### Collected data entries

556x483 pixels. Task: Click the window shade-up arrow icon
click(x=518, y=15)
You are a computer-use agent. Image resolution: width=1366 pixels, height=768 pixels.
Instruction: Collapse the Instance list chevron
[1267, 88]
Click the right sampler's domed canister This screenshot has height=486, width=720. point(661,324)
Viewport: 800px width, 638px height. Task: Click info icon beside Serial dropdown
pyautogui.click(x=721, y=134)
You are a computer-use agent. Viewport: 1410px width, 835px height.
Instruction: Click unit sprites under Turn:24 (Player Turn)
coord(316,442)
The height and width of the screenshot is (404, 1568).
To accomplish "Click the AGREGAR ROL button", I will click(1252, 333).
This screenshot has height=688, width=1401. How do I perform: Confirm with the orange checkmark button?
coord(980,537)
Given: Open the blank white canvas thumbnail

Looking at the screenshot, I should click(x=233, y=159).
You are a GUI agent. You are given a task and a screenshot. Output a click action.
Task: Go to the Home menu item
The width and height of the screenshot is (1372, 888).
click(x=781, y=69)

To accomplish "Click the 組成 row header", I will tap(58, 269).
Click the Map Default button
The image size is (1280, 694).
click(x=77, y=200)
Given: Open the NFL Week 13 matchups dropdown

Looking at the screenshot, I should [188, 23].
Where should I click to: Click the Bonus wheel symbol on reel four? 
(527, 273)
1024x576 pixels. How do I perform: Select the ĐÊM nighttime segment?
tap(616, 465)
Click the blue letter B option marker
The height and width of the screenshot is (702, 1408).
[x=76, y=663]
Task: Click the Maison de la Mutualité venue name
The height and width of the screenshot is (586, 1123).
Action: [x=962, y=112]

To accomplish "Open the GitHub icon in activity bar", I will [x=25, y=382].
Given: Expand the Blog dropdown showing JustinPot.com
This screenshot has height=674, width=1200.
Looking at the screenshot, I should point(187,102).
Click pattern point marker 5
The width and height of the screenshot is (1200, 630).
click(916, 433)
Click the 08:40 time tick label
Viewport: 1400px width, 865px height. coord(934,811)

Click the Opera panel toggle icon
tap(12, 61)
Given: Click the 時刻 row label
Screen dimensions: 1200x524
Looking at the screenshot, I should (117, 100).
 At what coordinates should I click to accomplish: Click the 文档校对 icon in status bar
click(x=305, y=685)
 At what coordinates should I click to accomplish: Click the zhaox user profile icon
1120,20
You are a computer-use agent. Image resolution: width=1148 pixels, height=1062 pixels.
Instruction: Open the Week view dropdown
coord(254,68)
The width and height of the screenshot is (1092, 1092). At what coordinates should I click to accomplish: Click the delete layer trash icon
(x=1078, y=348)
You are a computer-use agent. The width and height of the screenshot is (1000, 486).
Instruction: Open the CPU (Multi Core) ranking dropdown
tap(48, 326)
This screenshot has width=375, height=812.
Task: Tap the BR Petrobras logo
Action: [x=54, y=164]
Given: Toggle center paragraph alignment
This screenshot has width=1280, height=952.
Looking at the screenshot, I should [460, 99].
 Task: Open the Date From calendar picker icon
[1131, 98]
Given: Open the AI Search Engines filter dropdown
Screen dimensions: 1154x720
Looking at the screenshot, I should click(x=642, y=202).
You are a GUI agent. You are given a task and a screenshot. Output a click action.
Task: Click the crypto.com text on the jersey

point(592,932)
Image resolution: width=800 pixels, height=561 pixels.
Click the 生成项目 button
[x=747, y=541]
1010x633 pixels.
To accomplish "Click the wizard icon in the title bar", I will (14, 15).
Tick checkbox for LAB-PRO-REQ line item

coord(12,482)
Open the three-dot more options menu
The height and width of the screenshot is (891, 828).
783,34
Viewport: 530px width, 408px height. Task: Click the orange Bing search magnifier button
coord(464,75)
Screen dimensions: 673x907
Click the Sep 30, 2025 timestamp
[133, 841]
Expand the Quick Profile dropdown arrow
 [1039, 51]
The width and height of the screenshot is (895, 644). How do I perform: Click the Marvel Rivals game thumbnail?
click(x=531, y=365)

### Work order
All entries are to be output exactly as they stand.

### Solution to this problem
556x483 pixels. Task: Click the window shade-up arrow icon
click(x=518, y=15)
You are a computer-use agent. Image resolution: width=1366 pixels, height=768 pixels.
Instruction: Collapse the Instance list chevron
[1267, 88]
Click the right sampler's domed canister This screenshot has height=486, width=720. point(661,324)
Viewport: 800px width, 638px height. Task: Click info icon beside Serial dropdown
pyautogui.click(x=721, y=134)
You are a computer-use agent. Viewport: 1410px width, 835px height.
Instruction: Click unit sprites under Turn:24 (Player Turn)
coord(316,442)
The height and width of the screenshot is (404, 1568).
To accomplish "Click the AGREGAR ROL button", I will click(1252, 333).
This screenshot has height=688, width=1401. How do I perform: Confirm with the orange checkmark button?
coord(980,537)
Given: Open the blank white canvas thumbnail

Looking at the screenshot, I should click(x=233, y=159).
You are a GUI agent. You are given a task and a screenshot. Output a click action.
Task: Go to the Home menu item
The width and height of the screenshot is (1372, 888).
click(x=781, y=69)

To accomplish "Click the 組成 row header", I will tap(58, 269).
Click the Map Default button
The image size is (1280, 694).
click(x=77, y=200)
Given: Open the NFL Week 13 matchups dropdown

Looking at the screenshot, I should [188, 23].
Where should I click to: Click the Bonus wheel symbol on reel four? 
(527, 273)
1024x576 pixels. How do I perform: Select the ĐÊM nighttime segment?
tap(616, 465)
Click the blue letter B option marker
The height and width of the screenshot is (702, 1408).
[x=76, y=663]
Task: Click the Maison de la Mutualité venue name
The height and width of the screenshot is (586, 1123).
Action: [x=962, y=112]

To accomplish "Open the GitHub icon in activity bar", I will [x=25, y=382].
Given: Expand the Blog dropdown showing JustinPot.com
This screenshot has height=674, width=1200.
Looking at the screenshot, I should point(187,102).
Click pattern point marker 5
The width and height of the screenshot is (1200, 630).
click(916, 433)
Click the 08:40 time tick label
Viewport: 1400px width, 865px height. coord(934,811)

Click the Opera panel toggle icon
tap(12, 61)
Given: Click the 時刻 row label
Screen dimensions: 1200x524
Looking at the screenshot, I should (117, 100).
 At what coordinates should I click to accomplish: Click the 文档校对 icon in status bar
click(x=305, y=685)
 At what coordinates should I click to accomplish: Click the zhaox user profile icon
1120,20
You are a computer-use agent. Image resolution: width=1148 pixels, height=1062 pixels.
Instruction: Open the Week view dropdown
coord(254,68)
The width and height of the screenshot is (1092, 1092). At what coordinates should I click to accomplish: Click the delete layer trash icon
(x=1078, y=348)
You are a computer-use agent. The width and height of the screenshot is (1000, 486).
Instruction: Open the CPU (Multi Core) ranking dropdown
tap(48, 326)
This screenshot has width=375, height=812.
Task: Tap the BR Petrobras logo
Action: [x=54, y=164]
Given: Toggle center paragraph alignment
This screenshot has width=1280, height=952.
Looking at the screenshot, I should [460, 99].
 Task: Open the Date From calendar picker icon
[1131, 98]
Given: Open the AI Search Engines filter dropdown
Screen dimensions: 1154x720
Looking at the screenshot, I should click(x=642, y=202).
You are a GUI agent. You are given a task and a screenshot. Output a click action.
Task: Click the crypto.com text on the jersey

point(592,932)
Image resolution: width=800 pixels, height=561 pixels.
Click the 生成项目 button
[x=747, y=541]
1010x633 pixels.
To accomplish "Click the wizard icon in the title bar", I will (14, 15).
Tick checkbox for LAB-PRO-REQ line item

coord(12,482)
Open the three-dot more options menu
The height and width of the screenshot is (891, 828).
783,34
Viewport: 530px width, 408px height. Task: Click the orange Bing search magnifier button
coord(464,75)
Screen dimensions: 673x907
Click the Sep 30, 2025 timestamp
[133, 841]
Expand the Quick Profile dropdown arrow
 [1039, 51]
The width and height of the screenshot is (895, 644). How do I perform: Click the Marvel Rivals game thumbnail?
click(x=531, y=365)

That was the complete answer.